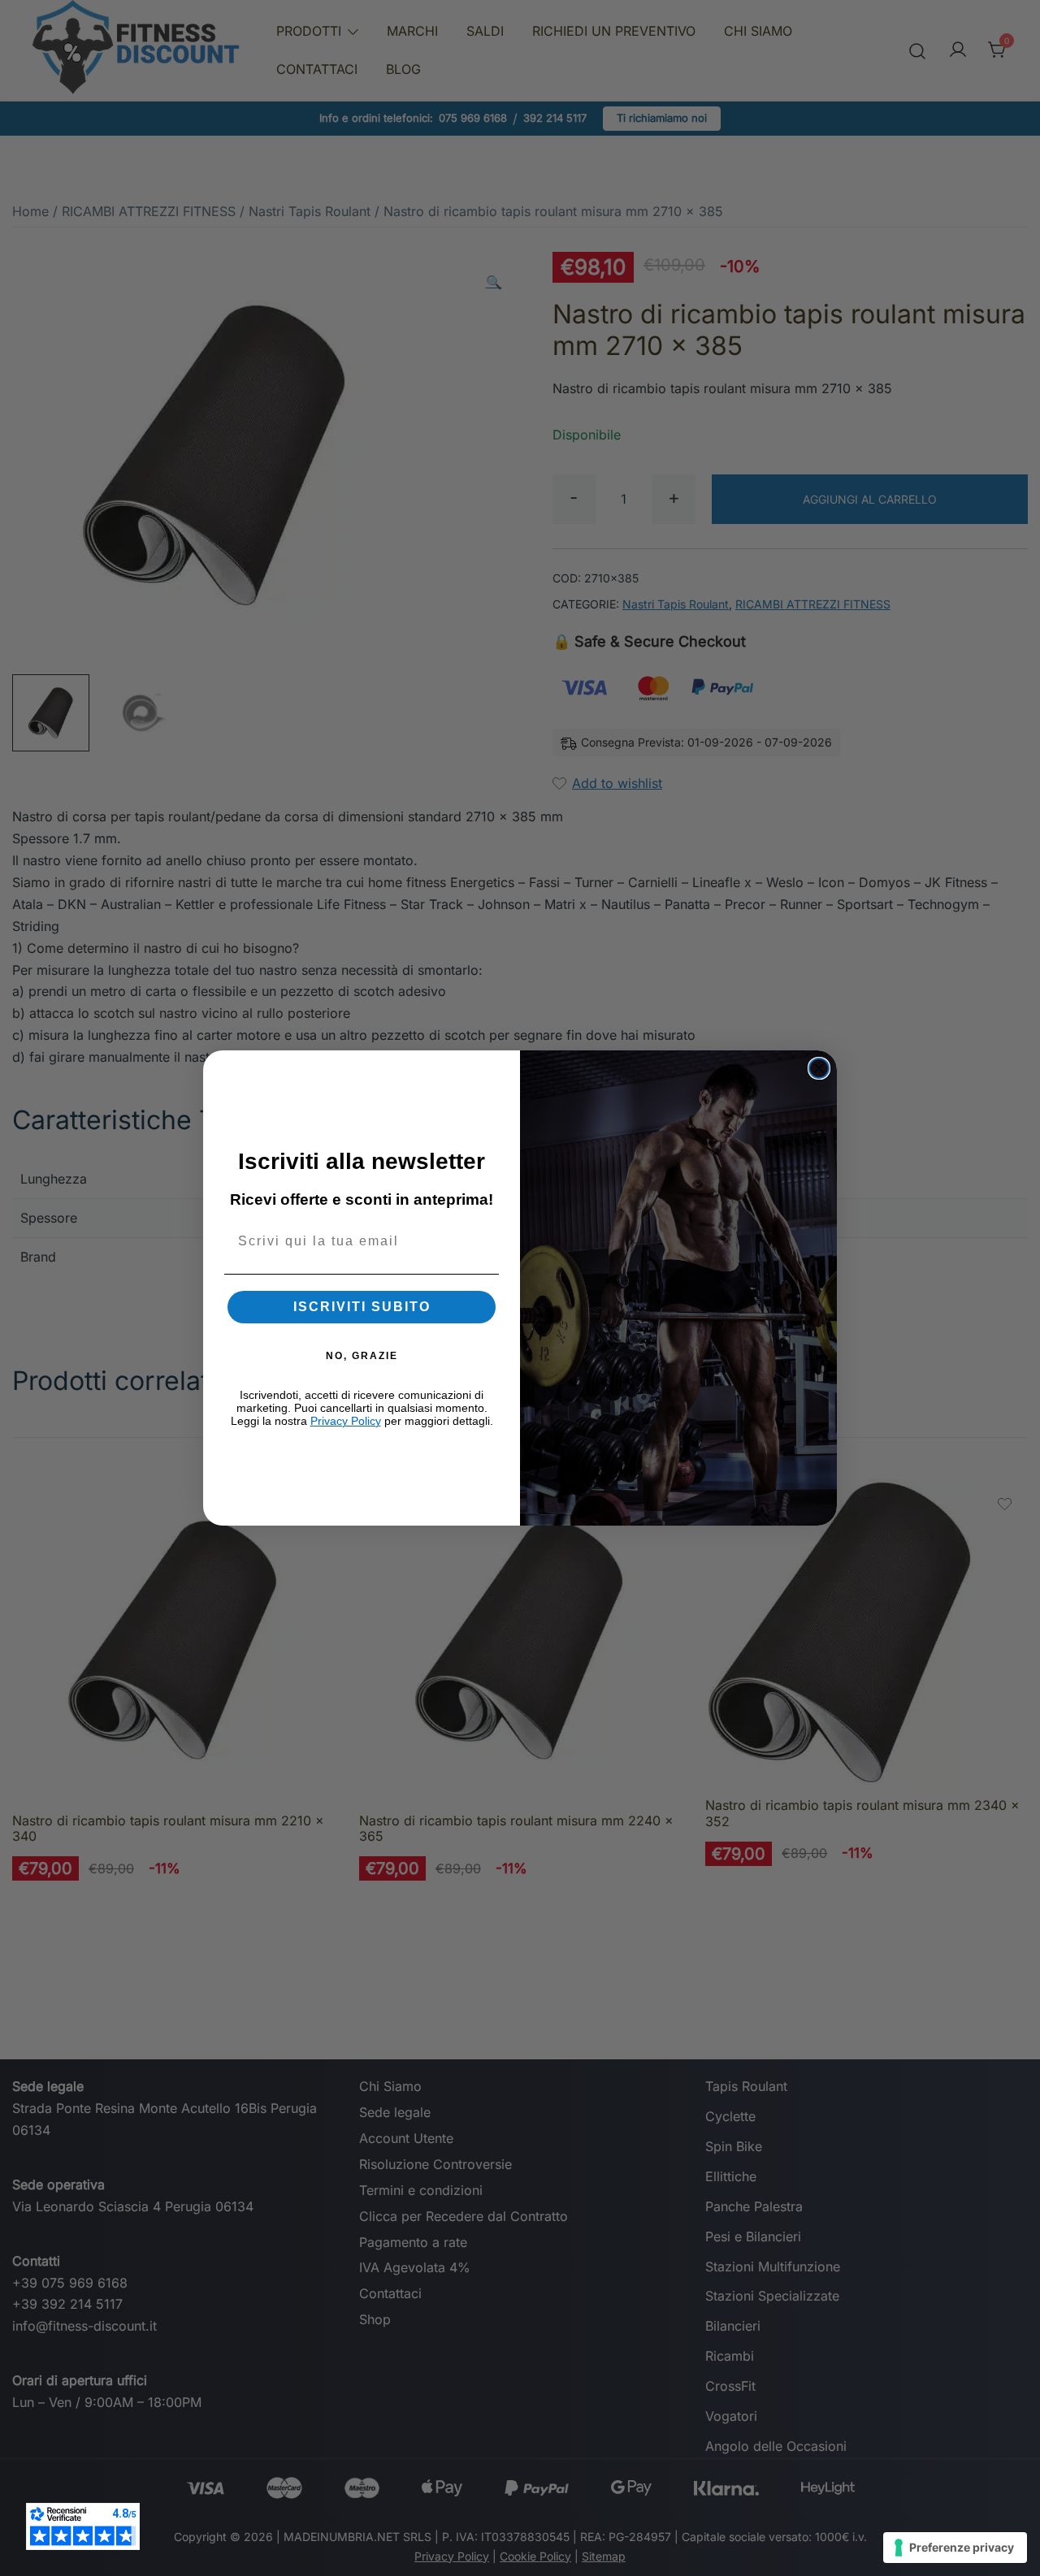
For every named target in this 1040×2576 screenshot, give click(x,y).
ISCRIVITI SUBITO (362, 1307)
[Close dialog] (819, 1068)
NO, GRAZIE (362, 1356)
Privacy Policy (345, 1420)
***
▶ _Work to complete_
Print all the entries again exactly as written, but without the pictures.

▶ _Solution to this task_
For every named target in this 1040×2576 screenshot, give click(x,y).
ISCRIVITI SUBITO (362, 1307)
[Close dialog] (819, 1068)
NO, GRAZIE (362, 1356)
Privacy Policy (345, 1420)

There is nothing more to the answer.